- [SOURCE PASSAGE]:
— Start —

Now I think of Simeon.  I think of someone who may never get the chance to walk, let alone run.  And I think of myself, who is perfectly capable of running, but chooses to make excuses.  I can't do that anymore.  I can't take for granted the fact that I was blessed with a body that allows me to run.  Having a child with special needs in our family is really sobering.  Don't we all think that it will never happen to us?  I have been angry a lot the past few months when I think about girls on "16 and Pregnant," drug addicts (and even freaking Snooki) who have perfectly healthy babies.  Do they know how lucky they are?  I've been thinking about how unfair it is that two amazing people who have done everything right have to go through this difficulty.  I know that they will be amazing parents to Simeon.  There is no doubt about that.  I just know that I will never take a healthy pregnancy and a healthy child for granted.

So, long story short, I have joined Team Spina Bifida.  TSB allows you to participate in any event (half marathon, marathon, triathalon) on behalf of the Spina Bifida Association.  Naturally, my team is called Team Simeon.  (click on the link to donate!)  I'm trying to raise $1000 - and cross that finish line - in honor of Simeon.  I won't be able to look at him and tell him that his aunt very well could have run, but chose not to.  What greater motivation is there?

Monday, February 27, 2012

where do we go from here?

Here I am, four months later, for your blog-reading pleasure.  I know you've all been on pins and needles.

But seriously, I've been really wondering what to do with this blog other than talk about my feelings.  As you all know, I'm sans bambinos at this phase in my life.  And as much as you all love me, I doubt you want weekly updates on the adorable things I do and what new words I've learned.  And lets be honest, a blog about my cats would just be terrible to read.  So that brings us to here.

For the past few years, I've tinkered with the idea of gearing my blog towards weight loss.  The reason I never followed through with that idea was one mental hurdle I could never get past: doing a weight loss blog would mean that I was fat.  Only fat people need to blog their "weight loss journey."  I didn't need a journey because I just needed to lose a few pounds, needed to tone up a bit.  I guess the psychoanalytical types would call that being "in denial."  To be completely honest with you, I still have trouble reconciling the number of pounds I needed (still need?) to lose, and I think I'm still somewhat in denial.  So why was I in denial?  I mean, it's not like I don't see myself everyday and can't see the pounds stacking on to my frame.  Well, for one, to admit that I was "fat" would be to admit something about myself that would frankly be very disappointing.  I don't want to be the fat girl.  I'd rather be "the girl who is adorable but doesn't look great in that one picture...or that one."  It is much easier to say that a photograph was just taken at a bad angle, that I'm having a "fat day," that these pants just aren't flattering than to actually admit that no, it's not a bad picture - it's me.  That's a hard thing to see even though it's right in front of your face.  Another reason I have struggled with the idea of needed to lose weight is the idea that - if I succeed - I will be mad at myself for not succeeding sooner.  Wasted opportunity and all that.  Part of me is afraid to try to see how far I can go in getting in shape because it will just depress me at all the time I wasted being out of shape.  Talk about pathetic excuses!  But these are the things that I think about.  Like every girl, I have always whined "omg I'm sooo fat."  And I believed it.  I said this in high school when I was a "hefty" size 4/6.  And I believed it.  Then, when I was struggling to button up a size 12 just a year ago, I still felt like that size 4/6 girl on the inside and just assumed that the lighting was always bad, the mirrors were screwy, or the photo was unflattering.  Doesn't that seem like I'm getting the short end of the positive-body-image stick?  Thanks, brain.

— End —

- [TASK A]: Transcribe the portion of the blog post starting with "But seriously, I've" and going on through "us to here.".
- [TASK B]: In the blog post, how much money is the writer trying to raise in honor of Simeon?
The items that come after the blog post have no connection to it.

- [DATASET ENTRIES]:
— Start —

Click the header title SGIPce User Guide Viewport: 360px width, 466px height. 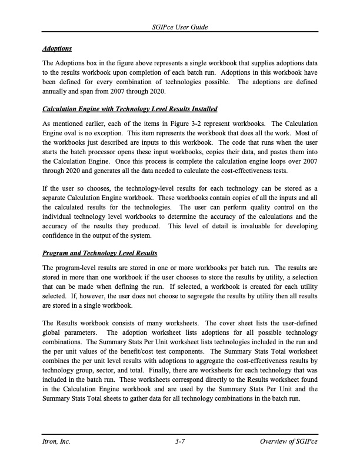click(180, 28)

— End —
— Start —

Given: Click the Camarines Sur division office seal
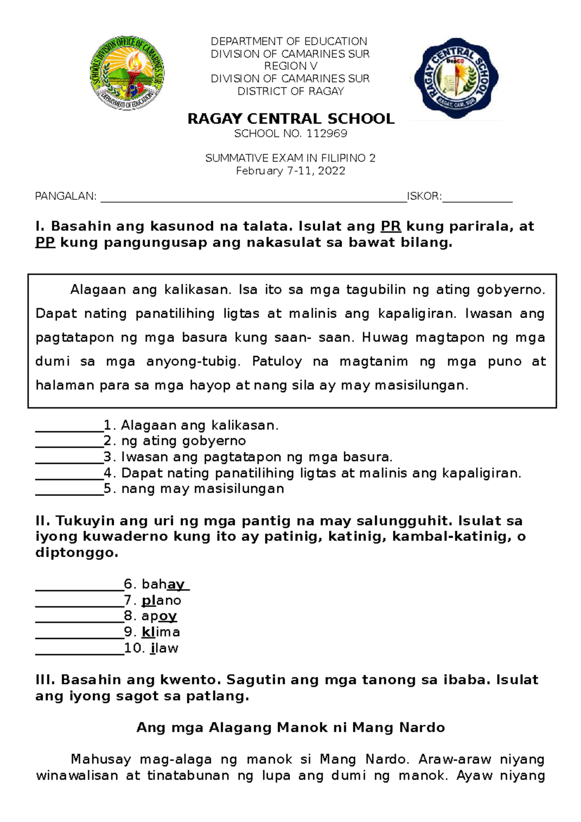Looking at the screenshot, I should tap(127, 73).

— End —

- [WRITTEN ANSWER A]:
But seriously, I've been really wondering what to do with this blog other than talk about my feelings.  As you all know, I'm sans bambinos at this phase in my life.  And as much as you all love me, I doubt you want weekly updates on the adorable things I do and what new words I've learned.  And lets be honest, a blog about my cats would just be terrible to read.  So that brings us to here.

- [WRITTEN ANSWER B]: $1000